Essay, History, 12 pages, 7 days, Master's
First time when I placed an order with you, I just lacked time to do all the homework and it was a lot going on in my family. But today I’m doing it sometimes just for fun – I really enjoy communicating with your Customer Support members and just letting myself being a bit lazy
Yuong Lo Mui,
Literature review, IT, 17 pages, 4 days, Master's
My GPA is 4.0 and I’ve always been doing everything myself, but there is a class which I was about to fail thus my GPA would decrease first time in so many years. I ordered few assignments to be completed with and you did a great job! Thanks to you I still remain one of the best students on campus.
Essay, Politics, 8 pages, 5 days, Junior
I am not used to such services and I usually write all the papers by myself. But this time I got in a very difficult situation and had to order my paper on this website. To my surprise it appeared to be quite good. Thank you, it is really nice service. Think I'll get back to you soon!
Thesis, Management, 34 pages, 14 days, Master's
I am on my maternity leave now, so I spend a lot of time at home taking care of my little son. I’ve decided to get one more higher education degree while I’m spending so much time at home and applied for distance learning in one online college. But caring a baby takes even more time then I excepted so I’m the way too busy to write the complicated masters level research works, but is so-so-so cool! Thank you for that you exist! I don’t know what I would do without you all!
Essay, Education, 15 pages, 8 days, Master's
I am studying and working at the same time and it is difficult to cope with university assignments as I am very tired after the work day. You service is a salvation for me as it helps to do everything on time. I am really happy about it. Wish you everything the best! Especially my lovely writer 109!
Coursework, Religion, 11 pages, 7 days, Master's

We at

work according to the General Data Protection Regulation (GDPR), which means you have the control over your personal data.
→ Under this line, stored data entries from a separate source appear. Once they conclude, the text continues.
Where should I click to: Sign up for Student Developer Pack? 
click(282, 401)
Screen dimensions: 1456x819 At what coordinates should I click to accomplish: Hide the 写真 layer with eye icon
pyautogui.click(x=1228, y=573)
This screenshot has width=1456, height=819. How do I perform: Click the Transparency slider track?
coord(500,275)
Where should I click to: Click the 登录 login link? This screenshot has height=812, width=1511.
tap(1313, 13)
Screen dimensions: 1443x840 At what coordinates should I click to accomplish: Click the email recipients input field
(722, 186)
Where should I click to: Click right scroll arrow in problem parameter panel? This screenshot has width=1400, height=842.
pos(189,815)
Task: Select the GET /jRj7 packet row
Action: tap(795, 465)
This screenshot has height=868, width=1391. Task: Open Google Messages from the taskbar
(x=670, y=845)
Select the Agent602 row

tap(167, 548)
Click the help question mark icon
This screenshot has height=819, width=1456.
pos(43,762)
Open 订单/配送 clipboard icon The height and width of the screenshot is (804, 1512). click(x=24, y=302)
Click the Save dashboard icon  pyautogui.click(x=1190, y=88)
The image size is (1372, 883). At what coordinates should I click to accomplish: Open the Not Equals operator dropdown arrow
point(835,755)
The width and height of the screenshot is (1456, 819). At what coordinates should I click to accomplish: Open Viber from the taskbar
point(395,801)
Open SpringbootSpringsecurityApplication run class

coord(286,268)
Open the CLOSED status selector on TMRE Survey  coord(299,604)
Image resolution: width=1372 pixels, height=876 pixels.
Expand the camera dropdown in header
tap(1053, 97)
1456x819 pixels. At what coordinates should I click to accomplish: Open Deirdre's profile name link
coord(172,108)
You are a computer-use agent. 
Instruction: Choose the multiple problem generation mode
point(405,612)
All payment transactions go through a secure online payment system, thus your Billing information is not stored, saved or available to the Company in any way. Additionally, we guarantee confidentiality and anonymity all throughout your cooperation with our Company.

Try our service with 15% Discount for your first order!   Try our service with 15% Discount for your first order!   Try our service with 15% Discount for your first order!